= Data shown =
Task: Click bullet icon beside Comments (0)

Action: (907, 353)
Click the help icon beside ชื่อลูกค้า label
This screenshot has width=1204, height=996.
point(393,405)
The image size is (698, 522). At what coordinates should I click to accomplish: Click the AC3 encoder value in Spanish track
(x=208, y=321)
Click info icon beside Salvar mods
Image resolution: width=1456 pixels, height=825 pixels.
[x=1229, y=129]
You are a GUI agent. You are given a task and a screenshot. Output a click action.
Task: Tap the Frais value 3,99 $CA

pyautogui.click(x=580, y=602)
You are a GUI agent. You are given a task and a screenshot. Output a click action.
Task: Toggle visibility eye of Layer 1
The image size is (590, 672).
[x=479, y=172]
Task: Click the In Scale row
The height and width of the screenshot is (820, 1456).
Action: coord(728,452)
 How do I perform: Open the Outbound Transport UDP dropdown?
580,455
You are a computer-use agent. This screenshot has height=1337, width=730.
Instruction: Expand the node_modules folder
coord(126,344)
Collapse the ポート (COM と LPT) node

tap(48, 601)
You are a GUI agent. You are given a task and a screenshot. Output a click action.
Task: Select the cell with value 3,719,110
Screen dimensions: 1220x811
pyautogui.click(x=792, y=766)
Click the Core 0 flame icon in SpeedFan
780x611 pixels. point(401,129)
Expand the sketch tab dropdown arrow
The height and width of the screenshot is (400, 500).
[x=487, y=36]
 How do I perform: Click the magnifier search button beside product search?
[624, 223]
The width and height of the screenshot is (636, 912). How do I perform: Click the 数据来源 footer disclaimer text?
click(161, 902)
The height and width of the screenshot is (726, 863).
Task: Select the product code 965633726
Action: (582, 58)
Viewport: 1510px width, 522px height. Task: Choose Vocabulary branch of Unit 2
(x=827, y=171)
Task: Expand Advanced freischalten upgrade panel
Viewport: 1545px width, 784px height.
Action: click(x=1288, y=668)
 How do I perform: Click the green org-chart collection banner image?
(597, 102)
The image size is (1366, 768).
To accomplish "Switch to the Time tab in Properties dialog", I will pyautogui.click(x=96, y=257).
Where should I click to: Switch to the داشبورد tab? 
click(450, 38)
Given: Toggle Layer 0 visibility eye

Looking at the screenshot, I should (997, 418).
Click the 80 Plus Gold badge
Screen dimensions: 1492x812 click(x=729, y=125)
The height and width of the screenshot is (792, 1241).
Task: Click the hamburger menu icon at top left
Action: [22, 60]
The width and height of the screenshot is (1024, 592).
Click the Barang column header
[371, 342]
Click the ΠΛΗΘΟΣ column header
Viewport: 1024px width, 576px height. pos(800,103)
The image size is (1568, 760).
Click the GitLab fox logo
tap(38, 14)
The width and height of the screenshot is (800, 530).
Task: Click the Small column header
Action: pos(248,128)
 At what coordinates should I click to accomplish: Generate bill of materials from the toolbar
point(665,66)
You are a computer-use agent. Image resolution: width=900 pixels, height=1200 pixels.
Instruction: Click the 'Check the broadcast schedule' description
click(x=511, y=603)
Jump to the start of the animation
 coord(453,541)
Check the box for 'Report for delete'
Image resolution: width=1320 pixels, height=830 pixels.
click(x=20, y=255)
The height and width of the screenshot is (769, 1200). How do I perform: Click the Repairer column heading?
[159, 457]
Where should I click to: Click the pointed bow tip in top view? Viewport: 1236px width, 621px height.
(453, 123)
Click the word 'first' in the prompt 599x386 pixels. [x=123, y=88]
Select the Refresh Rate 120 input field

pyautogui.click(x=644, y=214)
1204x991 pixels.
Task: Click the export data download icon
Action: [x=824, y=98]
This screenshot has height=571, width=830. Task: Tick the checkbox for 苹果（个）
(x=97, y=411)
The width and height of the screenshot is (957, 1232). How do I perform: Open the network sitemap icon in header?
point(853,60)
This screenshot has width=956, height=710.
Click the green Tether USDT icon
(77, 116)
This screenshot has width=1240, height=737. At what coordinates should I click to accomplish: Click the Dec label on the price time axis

= How to complete this task =
Every line above that includes the string "computer" needs to be copied.

= Task result =
You are a computer-use agent. This screenshot has height=1337, width=730.
You are a computer-use agent. Image resolution: width=900 pixels, height=1200 pixels.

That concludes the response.